# Work instructions:
The data below needs to be returned exactly, line for line.

(Saved data entries)
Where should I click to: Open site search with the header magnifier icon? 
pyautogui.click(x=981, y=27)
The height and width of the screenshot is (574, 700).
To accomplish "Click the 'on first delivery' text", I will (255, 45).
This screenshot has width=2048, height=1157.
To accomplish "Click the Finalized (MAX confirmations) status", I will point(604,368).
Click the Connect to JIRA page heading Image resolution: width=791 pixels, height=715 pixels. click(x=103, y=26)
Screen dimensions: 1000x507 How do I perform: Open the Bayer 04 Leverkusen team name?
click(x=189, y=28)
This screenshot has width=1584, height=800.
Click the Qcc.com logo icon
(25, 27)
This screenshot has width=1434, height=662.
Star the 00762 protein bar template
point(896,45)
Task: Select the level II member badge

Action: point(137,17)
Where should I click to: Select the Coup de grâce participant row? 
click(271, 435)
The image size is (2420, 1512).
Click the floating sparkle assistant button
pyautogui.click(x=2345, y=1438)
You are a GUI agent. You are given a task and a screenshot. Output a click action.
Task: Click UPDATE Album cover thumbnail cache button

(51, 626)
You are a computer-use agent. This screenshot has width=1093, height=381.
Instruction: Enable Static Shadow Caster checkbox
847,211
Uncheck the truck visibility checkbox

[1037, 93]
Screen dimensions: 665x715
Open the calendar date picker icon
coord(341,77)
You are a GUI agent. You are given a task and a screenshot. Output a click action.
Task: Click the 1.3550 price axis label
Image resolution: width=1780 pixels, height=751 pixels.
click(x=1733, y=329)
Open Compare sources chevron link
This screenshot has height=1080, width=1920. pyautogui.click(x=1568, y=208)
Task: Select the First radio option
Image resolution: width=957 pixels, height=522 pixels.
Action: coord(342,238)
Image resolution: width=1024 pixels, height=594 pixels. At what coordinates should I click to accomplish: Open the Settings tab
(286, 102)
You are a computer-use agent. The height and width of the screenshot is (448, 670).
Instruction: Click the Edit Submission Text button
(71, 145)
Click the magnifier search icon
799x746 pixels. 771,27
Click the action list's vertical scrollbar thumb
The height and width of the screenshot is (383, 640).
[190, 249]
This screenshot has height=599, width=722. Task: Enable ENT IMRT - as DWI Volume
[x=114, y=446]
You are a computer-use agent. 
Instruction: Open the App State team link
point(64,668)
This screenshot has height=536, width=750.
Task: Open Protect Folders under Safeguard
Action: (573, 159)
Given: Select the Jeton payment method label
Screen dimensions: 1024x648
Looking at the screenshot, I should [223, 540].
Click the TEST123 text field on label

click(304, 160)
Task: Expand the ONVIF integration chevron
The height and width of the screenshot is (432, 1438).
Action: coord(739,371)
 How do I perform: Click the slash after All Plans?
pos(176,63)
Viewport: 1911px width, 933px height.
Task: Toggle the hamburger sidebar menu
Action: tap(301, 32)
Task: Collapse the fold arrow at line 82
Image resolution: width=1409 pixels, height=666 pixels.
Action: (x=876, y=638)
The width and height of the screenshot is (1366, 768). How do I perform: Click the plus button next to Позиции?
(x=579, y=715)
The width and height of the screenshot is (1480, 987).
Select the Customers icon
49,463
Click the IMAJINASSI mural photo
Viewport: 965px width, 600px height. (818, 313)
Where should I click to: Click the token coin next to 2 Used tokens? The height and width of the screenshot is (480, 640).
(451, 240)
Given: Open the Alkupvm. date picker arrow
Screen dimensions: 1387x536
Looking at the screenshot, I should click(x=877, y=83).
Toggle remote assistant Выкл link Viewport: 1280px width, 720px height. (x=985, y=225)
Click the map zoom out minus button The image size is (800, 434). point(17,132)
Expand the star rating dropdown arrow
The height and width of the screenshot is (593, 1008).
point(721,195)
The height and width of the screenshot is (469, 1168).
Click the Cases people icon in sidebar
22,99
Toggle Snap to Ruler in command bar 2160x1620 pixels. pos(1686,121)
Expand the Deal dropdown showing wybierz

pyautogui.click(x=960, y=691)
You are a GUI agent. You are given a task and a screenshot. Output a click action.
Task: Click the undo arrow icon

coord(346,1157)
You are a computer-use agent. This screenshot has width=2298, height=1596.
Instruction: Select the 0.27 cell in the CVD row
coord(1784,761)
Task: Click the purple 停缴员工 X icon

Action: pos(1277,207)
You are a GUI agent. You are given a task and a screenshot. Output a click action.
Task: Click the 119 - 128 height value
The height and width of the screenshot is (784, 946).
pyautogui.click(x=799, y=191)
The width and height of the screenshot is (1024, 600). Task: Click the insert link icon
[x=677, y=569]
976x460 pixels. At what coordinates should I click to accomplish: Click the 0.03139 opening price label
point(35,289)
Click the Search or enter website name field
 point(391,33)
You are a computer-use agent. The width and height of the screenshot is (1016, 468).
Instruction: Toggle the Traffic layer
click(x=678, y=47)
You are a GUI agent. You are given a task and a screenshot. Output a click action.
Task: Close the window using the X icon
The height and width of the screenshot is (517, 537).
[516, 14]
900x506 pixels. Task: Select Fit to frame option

# Response area:
Where should I click to: Open site search with the header magnifier icon? 
pyautogui.click(x=981, y=27)
The height and width of the screenshot is (574, 700).
To accomplish "Click the 'on first delivery' text", I will (255, 45).
This screenshot has width=2048, height=1157.
To accomplish "Click the Finalized (MAX confirmations) status", I will point(604,368).
Click the Connect to JIRA page heading Image resolution: width=791 pixels, height=715 pixels. click(x=103, y=26)
Screen dimensions: 1000x507 How do I perform: Open the Bayer 04 Leverkusen team name?
click(x=189, y=28)
This screenshot has width=1584, height=800.
Click the Qcc.com logo icon
(25, 27)
This screenshot has width=1434, height=662.
Star the 00762 protein bar template
point(896,45)
Task: Select the level II member badge

Action: point(137,17)
Where should I click to: Select the Coup de grâce participant row? 
click(271, 435)
The image size is (2420, 1512).
Click the floating sparkle assistant button
pyautogui.click(x=2345, y=1438)
You are a GUI agent. You are given a task and a screenshot. Output a click action.
Task: Click UPDATE Album cover thumbnail cache button

(51, 626)
You are a computer-use agent. This screenshot has width=1093, height=381.
Instruction: Enable Static Shadow Caster checkbox
847,211
Uncheck the truck visibility checkbox

[1037, 93]
Screen dimensions: 665x715
Open the calendar date picker icon
coord(341,77)
You are a GUI agent. You are given a task and a screenshot. Output a click action.
Task: Click the 1.3550 price axis label
Image resolution: width=1780 pixels, height=751 pixels.
click(x=1733, y=329)
Open Compare sources chevron link
This screenshot has height=1080, width=1920. pyautogui.click(x=1568, y=208)
Task: Select the First radio option
Image resolution: width=957 pixels, height=522 pixels.
Action: coord(342,238)
Image resolution: width=1024 pixels, height=594 pixels. At what coordinates should I click to accomplish: Open the Settings tab
(286, 102)
You are a computer-use agent. The height and width of the screenshot is (448, 670).
Instruction: Click the Edit Submission Text button
(71, 145)
Click the magnifier search icon
799x746 pixels. 771,27
Click the action list's vertical scrollbar thumb
The height and width of the screenshot is (383, 640).
[190, 249]
This screenshot has height=599, width=722. Task: Enable ENT IMRT - as DWI Volume
[x=114, y=446]
You are a computer-use agent. 
Instruction: Open the App State team link
point(64,668)
This screenshot has height=536, width=750.
Task: Open Protect Folders under Safeguard
Action: (573, 159)
Given: Select the Jeton payment method label
Screen dimensions: 1024x648
Looking at the screenshot, I should [223, 540].
Click the TEST123 text field on label

click(304, 160)
Task: Expand the ONVIF integration chevron
The height and width of the screenshot is (432, 1438).
Action: coord(739,371)
 How do I perform: Click the slash after All Plans?
pos(176,63)
Viewport: 1911px width, 933px height.
Task: Toggle the hamburger sidebar menu
Action: tap(301, 32)
Task: Collapse the fold arrow at line 82
Image resolution: width=1409 pixels, height=666 pixels.
Action: (x=876, y=638)
The width and height of the screenshot is (1366, 768). How do I perform: Click the plus button next to Позиции?
(x=579, y=715)
The width and height of the screenshot is (1480, 987).
Select the Customers icon
49,463
Click the IMAJINASSI mural photo
Viewport: 965px width, 600px height. (818, 313)
Where should I click to: Click the token coin next to 2 Used tokens? The height and width of the screenshot is (480, 640).
(451, 240)
Given: Open the Alkupvm. date picker arrow
Screen dimensions: 1387x536
Looking at the screenshot, I should click(x=877, y=83).
Toggle remote assistant Выкл link Viewport: 1280px width, 720px height. (x=985, y=225)
Click the map zoom out minus button The image size is (800, 434). point(17,132)
Expand the star rating dropdown arrow
The height and width of the screenshot is (593, 1008).
point(721,195)
The height and width of the screenshot is (469, 1168).
Click the Cases people icon in sidebar
22,99
Toggle Snap to Ruler in command bar 2160x1620 pixels. pos(1686,121)
Expand the Deal dropdown showing wybierz

pyautogui.click(x=960, y=691)
You are a GUI agent. You are given a task and a screenshot. Output a click action.
Task: Click the undo arrow icon

coord(346,1157)
You are a computer-use agent. This screenshot has width=2298, height=1596.
Instruction: Select the 0.27 cell in the CVD row
coord(1784,761)
Task: Click the purple 停缴员工 X icon

Action: pos(1277,207)
You are a GUI agent. You are given a task and a screenshot. Output a click action.
Task: Click the 119 - 128 height value
The height and width of the screenshot is (784, 946).
pyautogui.click(x=799, y=191)
The width and height of the screenshot is (1024, 600). Task: Click the insert link icon
[x=677, y=569]
976x460 pixels. At what coordinates should I click to accomplish: Click the 0.03139 opening price label
point(35,289)
Click the Search or enter website name field
 point(391,33)
You are a computer-use agent. The width and height of the screenshot is (1016, 468).
Instruction: Toggle the Traffic layer
click(x=678, y=47)
You are a GUI agent. You are given a task and a screenshot. Output a click action.
Task: Close the window using the X icon
The height and width of the screenshot is (517, 537).
[516, 14]
900x506 pixels. Task: Select Fit to frame option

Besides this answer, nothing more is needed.